Considering the above, a couple helper functions are in order. One to produce labels from character columns:

label_data = function(data) {
  if (is.null(data)) {
    return(NULL)
  }

  col_classes = sapply(data, class)
  cols_char = which(sapply(data, inherits, what='character'))

  labels = NULL
  if (length(cols_char)) {
    if (length(cols_char) > 1) {
      labels = do.call(paste, c(as.list(data[,cols_char]), sep=', '))
    } else {
      labels = data[[cols_char]]
    }
  }

  return(labels)
}

and one to remove any character columns and convert factor columns to numeric values:

clean_data = function(data) {
  # faces expects a data.matrix-like object with all numeric columns

  if (is.null(data)) {
    return(NULL)
  }

  col_classes = sapply(data, class)
  cols_char = which(sapply(data, inherits, what='character'))
  cols_fctr = which(sapply(data, inherits, what='factor'))

  # try to preserve character columns as labels (row.names)
  if (length(cols_char)) {

    tryCatch({
        row_names = if (length(cols_char) > 1) {
          do.call(paste, c(as.list(data[,cols_char]), sep=', '))
        } else {
          data[[cols_char]]
        }
        rownames(data) = row_names

      },
      error = function(e) {
        # unable to parse rownames, drop completely
        message(sprintf('unable to assign row names: %s', e$message))
      },
      finally = {
        data = data[-cols_char]
      }
    )

  }

  # convert factor columns to integer
  if (length(cols_fctr)) {
    data[,cols_fctr] = sapply(data[,cols_fctr], as.integer)
  }

  return(data)
}

Paginated faces

Plotting faces() for all 150 rows in the iris dataset takes nearly three seconds on my 5yr old laptop:

system.time({faces(clean_data(iris), print.info=F)})
#>    user  system elapsed 
#>    2.61    0.23    2.84

So providing smaller chunks of data to faces() will be necessary to keep a shiny application nice and responsive. Splitting iris into multiple 50-row “pages” is much more snappy:

system.time({
  sample_rows = 1:50
  faces(clean_data(iris)[sample_rows,], print.info=F)
})
#>    user  system elapsed 
#>    0.86    0.11    0.97
system.time({
  sample_rows = 51:100
  faces(clean_data(iris)[sample_rows,], print.info=F)
})
#>    user  system elapsed 
#>    0.89    0.08    0.97
system.time({
  sample_rows = 101:150
  faces(clean_data(iris)[sample_rows,], print.info=F)
})
#>    user  system elapsed 
#>    0.89    0.07    0.95

While faces() can perform normalization, it only operates on the data provided. Paging prior to calling faces() requires that the entire data set be normalized beforehand. Hence a scale_data() function is needed:

scale_data = function(data) {
  # normalizes data to [-1,1] which faces(scale=T) does
  apply(data, 2, function(x) {
    (x - min(x)) / (max(x) - min(x)) * 2 - 1
  })
}

Thus the workflow to produce faces for any given page of data is:

data = scale_data(clean_data(raw_data))
page_rows = # ... code to create a list of row indices for pages ... #

# for page_num in 1:length(page_rows) ...
data_page = data[page_rows[[page_num]], ]
face_page = faces(data_page, scale=F, print.info=F, plot.faces=F)
plot(face_page)

Shiny faces

The complete application, DFaceR (pun intended), is published on shinyapps.io. Source code is available on GitHub.

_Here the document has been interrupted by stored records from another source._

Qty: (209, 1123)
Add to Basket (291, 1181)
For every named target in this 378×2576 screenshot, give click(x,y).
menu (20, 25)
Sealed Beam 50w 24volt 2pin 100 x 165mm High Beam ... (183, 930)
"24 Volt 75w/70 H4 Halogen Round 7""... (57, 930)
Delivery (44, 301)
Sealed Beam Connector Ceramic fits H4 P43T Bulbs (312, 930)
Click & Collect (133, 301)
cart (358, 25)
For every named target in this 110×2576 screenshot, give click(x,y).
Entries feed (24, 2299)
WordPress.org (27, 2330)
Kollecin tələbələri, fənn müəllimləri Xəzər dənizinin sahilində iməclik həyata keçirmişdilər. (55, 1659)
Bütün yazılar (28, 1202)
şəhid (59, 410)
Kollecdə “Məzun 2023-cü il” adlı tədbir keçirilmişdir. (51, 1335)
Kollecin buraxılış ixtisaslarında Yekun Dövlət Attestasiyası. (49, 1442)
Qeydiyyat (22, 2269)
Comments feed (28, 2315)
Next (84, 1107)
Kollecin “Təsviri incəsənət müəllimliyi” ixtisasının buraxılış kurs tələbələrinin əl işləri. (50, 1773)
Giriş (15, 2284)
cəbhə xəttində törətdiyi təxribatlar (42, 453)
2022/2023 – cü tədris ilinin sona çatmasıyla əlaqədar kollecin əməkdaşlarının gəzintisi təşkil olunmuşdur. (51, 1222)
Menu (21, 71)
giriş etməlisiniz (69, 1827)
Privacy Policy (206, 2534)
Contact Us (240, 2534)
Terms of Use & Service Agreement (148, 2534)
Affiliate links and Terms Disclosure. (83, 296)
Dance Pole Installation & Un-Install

All of the core face plotting functionality was straight forward to build into a shiny application. The tricky part was building the data paging functionality.

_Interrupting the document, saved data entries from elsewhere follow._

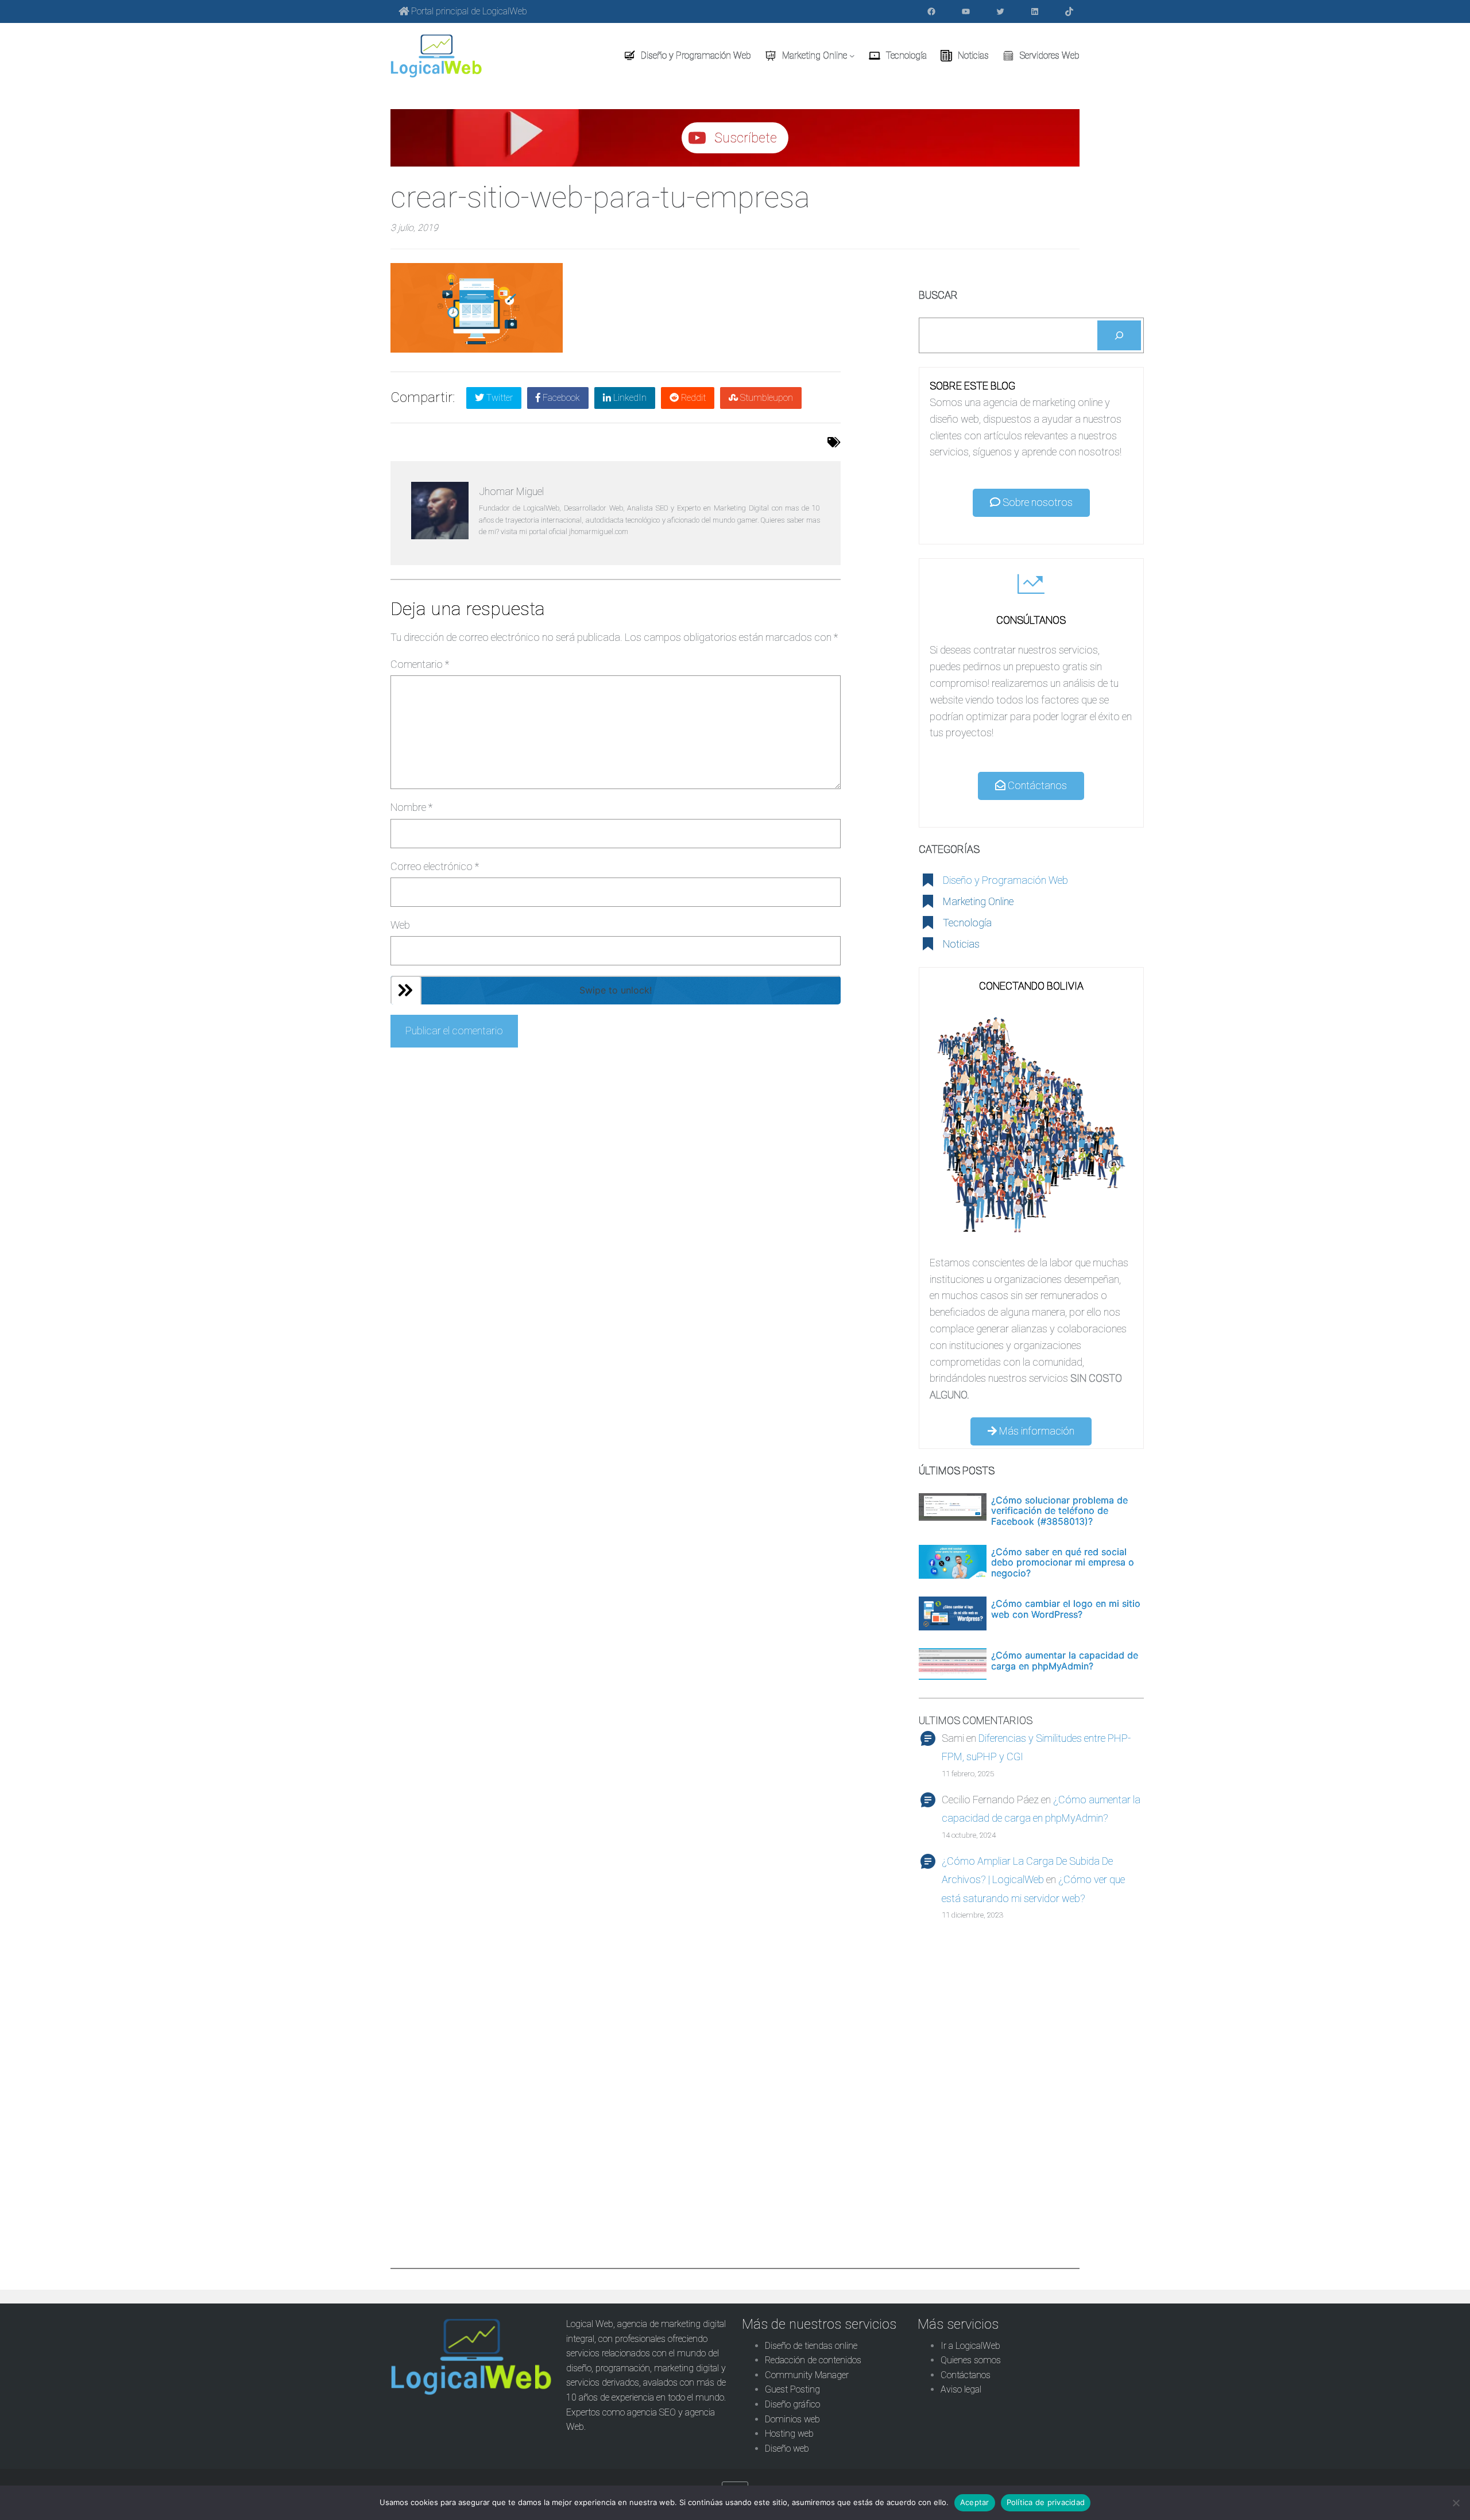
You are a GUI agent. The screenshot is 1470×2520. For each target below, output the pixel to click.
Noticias (961, 944)
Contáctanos (1036, 785)
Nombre (411, 807)
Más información (1035, 1431)
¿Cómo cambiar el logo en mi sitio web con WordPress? (1065, 1609)
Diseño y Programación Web (1005, 880)
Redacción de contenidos (813, 2360)
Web (400, 925)
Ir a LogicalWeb (970, 2345)
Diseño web (787, 2448)
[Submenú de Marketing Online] (852, 56)
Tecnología (967, 923)
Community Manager (807, 2375)
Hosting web (789, 2433)
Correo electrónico (434, 866)
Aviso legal (961, 2389)
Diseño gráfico (792, 2404)
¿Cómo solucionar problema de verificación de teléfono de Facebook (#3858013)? (1059, 1510)
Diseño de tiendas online (811, 2345)
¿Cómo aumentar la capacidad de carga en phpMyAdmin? (1064, 1660)
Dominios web (792, 2419)
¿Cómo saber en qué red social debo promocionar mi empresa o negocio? (1062, 1562)
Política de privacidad (1046, 2502)
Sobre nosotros (1036, 502)
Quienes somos (971, 2360)
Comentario (419, 664)
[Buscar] (1119, 335)
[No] (1455, 2503)
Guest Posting (792, 2389)
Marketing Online (978, 901)
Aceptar (974, 2502)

The path of least resistance would have been to use either a numericInput or sliderInput to page through the data. However, I wanted nice page number and prev/next buttons as can be gotten on a dataTables.js table. A quick internet search produced nothing that matched my needs. So, I created my own widget for this which I’ll describe in more detail in an upcoming post.

For now, enjoy “facing” your data.

Written with Rmarkdown and StackEdit.